TEXT TO READ:
Numerical Methods I
G22.2420, G63.2010
Fall 2009, Thursdays 5:00-7:00pm, WWH Room 101
Instructor: Olof
B. Widlund
Coordinates
Office: WWH 612
Telephone: 212-998-3110
Office Hours: Thursdays 4:00 -- 5:00 pm and Tuesdays 1:30 -- 2:30 pm.
Or try to
stop by my office any time, or send email or call for an appointment.
Email: widlund@cims.nyu.edu
Notes
The lectures will begin at 5:00 pm instead of 5:10 pm.
There will be no class on Thursday November 26, which is Thanksgiving
Day.
The final lecture will be on Tuesday December 15, which will
run on a Thursday schedule.
Oral Exams
The course ends with individual oral exams which last about 30 minutes.
If you wish to take your exam after Christmas, I will give you an I
and then change the grade after your oral exam.
Requirements
Regular homework assignments, including programming
using Matlab or any reasonable alternative.
It is important that you do the homework yourself, but when you get stuck,
I encourage you to consult with other students
or me, to get help when necessary. However, when you get help,
it's important to acknowledge it in writing. Passing off other people's
work as your own is called plagiarism and is not acceptable.
Please staple everything together and order the problems
in the same order as given.
Homework Assignments
Homework scores will be made available through the NYU Blackboard system.
You can download the assignments in pdf format from this home
page. Some of the problems involve MATLAB programming. Those parts
of the assignments should be submitted electronically to the grader
An-Sheng Jhang (jhang@cims.nyu.edu).
Homework 1 Assigned September 12,
due September 25, at 10 am.
Homework 2 Assigned September 19,
due October 3, at 10 am.
Homework 3 Assigned September 28,
due October 10, at 10 am.
Homework 4 Assigned October 10,
due October 23, at 4:30 pm.
Homework 5 Assigned October 23,
due November 6, at 4:30 pm.
Homework 6 Assigned October 30,
due November 13, at 4:30 pm.
Homework 7 Assigned November 7,
due December 1, at 4:30 pm.
Homework 8 Assigned November 19,
due December 5 4:30 pm.
Lectures
September 10: Part I of Trefethen-Bau's book, in particular
most of lectures 4 and 5. The singular value decomposition. Reduced SVD.
Existence of the SVD.
Determining the rank of a matrix using its singular values. How to find the
singular values and singular vectors by solving certain algebraic eigenvalue
problems.
September 17:
The SVD revisited. How to identify the four principal
subspaces of a matrix A by using the SVD; these subspaces are the range
and null space of A and the range and null space of the conjugate transpose
A-star of A.
Lectures 6 - 8 and 10 of Trefethen-Bau's book:
Projectors and complementary projectors and the two subspaces
associated with them. How to define a projector given two such subspaces.

DATA LINES:

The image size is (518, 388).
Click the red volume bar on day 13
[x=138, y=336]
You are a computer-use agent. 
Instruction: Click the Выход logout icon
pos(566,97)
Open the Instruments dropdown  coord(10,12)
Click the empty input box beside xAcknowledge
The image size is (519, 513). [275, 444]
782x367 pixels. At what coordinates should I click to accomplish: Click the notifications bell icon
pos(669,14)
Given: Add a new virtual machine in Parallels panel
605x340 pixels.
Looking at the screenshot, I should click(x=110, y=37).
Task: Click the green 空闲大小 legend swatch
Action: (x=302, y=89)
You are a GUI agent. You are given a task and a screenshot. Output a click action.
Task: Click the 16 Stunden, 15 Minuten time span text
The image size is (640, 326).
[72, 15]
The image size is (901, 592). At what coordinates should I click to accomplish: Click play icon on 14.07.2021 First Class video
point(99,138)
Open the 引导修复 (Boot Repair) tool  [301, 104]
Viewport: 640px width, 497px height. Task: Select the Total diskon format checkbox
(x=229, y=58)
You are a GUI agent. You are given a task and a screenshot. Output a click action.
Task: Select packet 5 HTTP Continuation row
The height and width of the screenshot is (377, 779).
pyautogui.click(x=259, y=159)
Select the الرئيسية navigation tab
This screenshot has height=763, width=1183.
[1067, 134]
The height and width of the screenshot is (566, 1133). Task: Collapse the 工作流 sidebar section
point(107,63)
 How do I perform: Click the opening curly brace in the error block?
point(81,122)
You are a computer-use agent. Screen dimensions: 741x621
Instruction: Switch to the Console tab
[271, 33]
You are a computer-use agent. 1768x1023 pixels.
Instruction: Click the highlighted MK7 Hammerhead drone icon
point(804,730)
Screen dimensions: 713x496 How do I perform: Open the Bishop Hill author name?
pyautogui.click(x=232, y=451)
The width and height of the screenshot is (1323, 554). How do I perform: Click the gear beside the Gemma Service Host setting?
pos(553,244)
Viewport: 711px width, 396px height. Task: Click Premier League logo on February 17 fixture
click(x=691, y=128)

WHAT YOU NEED TO DO:
**A.** Reproduce the Numerical Methods I course page from "Please staple everything" up to and including "NYU Blackboard system.".
**B.** Write what comes next on the Numerical Methods I course page, picking up after its last line.
None of the data is used here.

EXPECTED RESULTS:
**A.**
Please staple everything together and order the problems
in the same order as given.
Homework Assignments
Homework scores will be made available through the NYU Blackboard system.

**B.**
Orthogonal projectors and how to compute an orthogonal projector onto the
column space of a full rank matrix. Gram-Schmidt's algorithm in its classical
and modified forms. How to use Gram-Schmidt to compute the QR and reduced
QR factorizations of a matrix. How to use a QR factorization of a square
full rank matrix to solve linear systems of algebraic equations. Solving
triangular systems of equations straightforwardly. Householder reflectors
and how to use them to compute the QR factorization of a matrix. The geometry
of Householder transformations and the best choice of two reflectors.
September 24: Further comments on Householder transformations. How to use
the v_k matrices to compute the product of Q and Q^\star times vectors; Q
is the unitary matrix in the QR factorization of a matrix A. Linear least
squares problem. Historical remarks. Three algorithms to compute the
solution of a linear least squares problem. HANDOUT ON IEEE FLOATING POINT.
Positional number systems. IEEE single and double precision numbers. The
Toy system. Subnormal numbers. The relative precision of floating point
numbers after rounding. What can be said about the result of the standard
binary arithmetic operations if the input is a pair of floating point
numbers. Catastrophic cancellation when subtracting two close numbers
which are not exact. The intrinsic sensitivity of function evaluations.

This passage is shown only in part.